On March 31, 1996, at 1554 hours Pacific standard time, a Cessna 150L, N5266Q, nosed over in soft marshy terrain following a forced landing near Sacramento, California. The forced landing was precipitated by a total loss of power during cruise. The aircraft was operated by American Aero Flying Club of Sacramento and was rented by the student pilot for a solo cross-country flight. Visual meteorological conditions prevailed at the time and a VFR flight plan was filed. The aircraft incurred substantial damage. The student pilot, the sole occupant, sustained serious injuries. The flight originated from Notomas airport in Sacramento on the day of the accident at 1115, and made en route stops at Redding, Willows, and Davis/Woodland, California.

According to controllers at the Sacramento TRACON, the pilot called Mayday while the aircraft was descending through 2,000 feet. He reported to the controller that he was losing power and going down. The aircraft landed in a marsh area and nosed over after the landing gear encountered soft mud.

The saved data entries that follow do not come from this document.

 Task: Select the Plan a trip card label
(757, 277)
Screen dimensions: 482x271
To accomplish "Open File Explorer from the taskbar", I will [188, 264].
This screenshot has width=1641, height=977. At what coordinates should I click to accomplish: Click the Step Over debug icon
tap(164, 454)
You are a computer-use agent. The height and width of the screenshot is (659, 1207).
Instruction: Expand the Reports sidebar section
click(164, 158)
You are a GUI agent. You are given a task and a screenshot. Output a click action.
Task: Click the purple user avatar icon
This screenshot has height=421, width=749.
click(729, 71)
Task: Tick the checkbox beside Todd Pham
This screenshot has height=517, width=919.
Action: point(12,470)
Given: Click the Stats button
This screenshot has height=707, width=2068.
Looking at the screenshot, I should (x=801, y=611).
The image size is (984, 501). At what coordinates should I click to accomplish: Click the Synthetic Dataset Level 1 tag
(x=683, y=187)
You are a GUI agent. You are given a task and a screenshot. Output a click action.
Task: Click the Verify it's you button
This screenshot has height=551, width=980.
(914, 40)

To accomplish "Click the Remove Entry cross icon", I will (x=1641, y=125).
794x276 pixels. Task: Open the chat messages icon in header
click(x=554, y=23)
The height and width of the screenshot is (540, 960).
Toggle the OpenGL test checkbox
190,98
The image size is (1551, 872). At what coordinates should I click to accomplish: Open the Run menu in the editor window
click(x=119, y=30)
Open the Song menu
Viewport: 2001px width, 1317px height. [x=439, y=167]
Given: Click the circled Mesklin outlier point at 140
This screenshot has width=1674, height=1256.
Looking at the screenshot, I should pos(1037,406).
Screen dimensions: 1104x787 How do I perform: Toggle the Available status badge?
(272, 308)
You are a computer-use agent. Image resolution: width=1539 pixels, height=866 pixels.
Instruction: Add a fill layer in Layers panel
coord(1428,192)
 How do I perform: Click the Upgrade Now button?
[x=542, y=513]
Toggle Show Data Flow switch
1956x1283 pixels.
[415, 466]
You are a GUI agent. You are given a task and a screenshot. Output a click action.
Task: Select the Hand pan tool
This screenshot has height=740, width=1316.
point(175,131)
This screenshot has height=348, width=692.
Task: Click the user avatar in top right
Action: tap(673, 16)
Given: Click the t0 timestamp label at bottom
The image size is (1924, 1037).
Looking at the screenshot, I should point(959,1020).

The operator reported that according to the recording hour meter onboard the aircraft it had flown 4.6 hours since departing the Notomas airport. Fueling records at Redding disclosed that 9.6 gallons of 100LL were pumped into the aircraft at 1335. The pilot stated that after the fueling he checked the tanks and found them to be completely full. Air traffic control tower tapes at Redding disclosed that the aircraft departed at 1345. The times of arrival and departure from Willows and Davis/Woodland are unknown.

FAA inspectors responded to the accident site, and during the aircraft recovery operation performed a preliminary examination of the aircraft. The fuel system was intact with no ruptures or breaks to any tank or line. No evidence of fuel spill was noted under the airplane, however, the FAA airworthiness inspector stated that he could detect an odor of fuel. Just over 3 pints of fuel was drained from the fuel system during disassembly of the aircraft for movement to a storage facility. The responding FAA inspectors performed an analysis of fuel required for the flight from Redding to Sacramento and reported that the aircraft should have had sufficient fuel to complete the trip.

Following recovery of the aircraft, the FAA inspectors supervised a test run of the engine utilizing the existing airframe plumbing and electrical systems. According to the FAA inspector's report, the engine started and operated satisfactorily. A detailed examination of the aircraft disclosed no airworthiness discrepancies.

The closest official weather observation station to the accident site is the Sacramento Executive Airport, which is 5 miles east. At 1554, the local aviation surface observation was reporting in part a temperature of 74 and a dew point of 47 degrees Fahrenheit. According to a carburetor icing probability chart, the temperature/dew point spread falls in a region on the chart annotated "moderate icing --- cruise power or serious icing --- glide power."